When I was young, I was all for rekindling relationships or friendships if they had been good. But now, more than twenty years on, the fact that someone wanted nothing to do with me while I was already a fully-fledged adult, not a kid, is just too much of a turn-off to go back. Perhaps it's because when break-ups happen at an older age, I feel that someone should be better about spotting who they do and don't want to spend time with (so enough with the flip-flopping!) Or perhaps it's because I take them seriously when they want out, and I move on. It's weird because I can still feel the same way about the person themselves, but not about a relationship with them. Those two things have become separate entities for me as I've become older. That you can still think this person is as fab as you ever did, but the idea going back to how you were just doesn't excite you anymore.
An ex (who did the dumping) was really flirty last week, and it made me think. I still like him the same as I ever did, but I no longer feel the same way about a romantic relationship between us. Which is odd, because I still think he's fab and I still think he's very attractive. Maybe my standards got higher as I got older and I don't want to be with someone who was ever so unsure about me. Perhaps I just feel that life is now too short to accept flip-flopping, and I want more security. Maybe that accounts for feeling so turned off by the idea of going back to a former relationship or friendship.

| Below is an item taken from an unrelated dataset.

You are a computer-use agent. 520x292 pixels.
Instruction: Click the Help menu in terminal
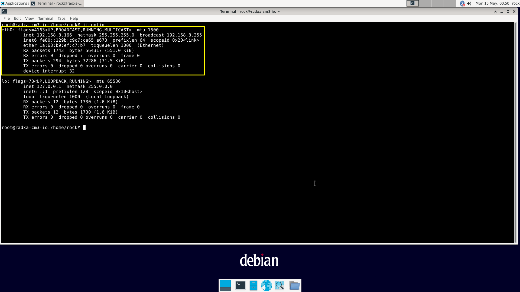[74, 18]
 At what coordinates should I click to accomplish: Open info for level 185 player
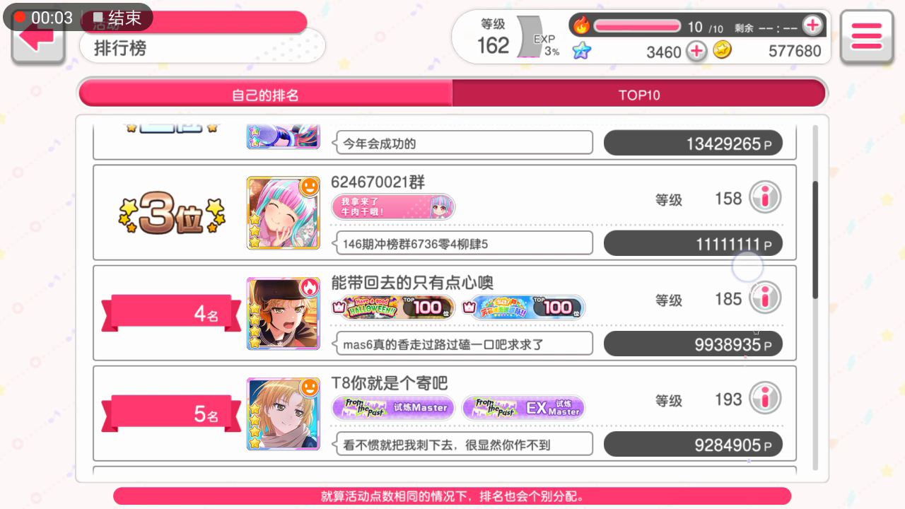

I also have a former platonic friend. We were friends from toddlerhood until around forty. It's seven years ago this month since I've seen her. That one took a lot of getting over (she ignored me after my dad died, which is what led to the demise of the friendship,among other odd behaviour on her part.)
For a very long time after, I felt the lack of being someone with whom I had that much history, and all our memories. (Coming at a time when I was also mourning my lost family unit and all THOSE memories too!) It was kind of like a platonic divorce, with her.
I always reflect on our friendship at this time of year, because it's her birthday around now, as well as the time I last saw her. This year, for the first time, mostly I feel grateful for what we had. Grateful for all those decades of friendship. We really got a lot out of our friendship together. More evenings than I can count, sipping wine and swapping stories and discussing life, all through our teens and twenties and thirties. (Well, no wine in our teens!) And before our teens, in our childhood many times playing outside at each other's houses and going for walks or rids on our bikes after school or in the vacations.
I don't want to be friends again - not that she's asked - because I've moved on in seven years; I'm a different person now, and besides, I could never trust her again. But she will remain a big part of my memories, and I'm glad I had such a longtime friend to have been with me during the first part of my life, despite how painful it was when we "broke up." It was a ton of fun, and I see our friendship as having been the defining relationship of the first half of my life, apart from my parents.
So yeah, two people whom I previously loooooved I recently realised that I would not want to go back to. Maybe, being older, I'm just less emotionally agile than I used to be, as in - can't get back to that headspace again.
How have you reacted when someone who was important to you but walked out of your life, wanted in again? I'm most interested in how you felt, second time around. Same? Different? As invested? Trust issues? Or did you decide you'd moved on too efficiently to go back?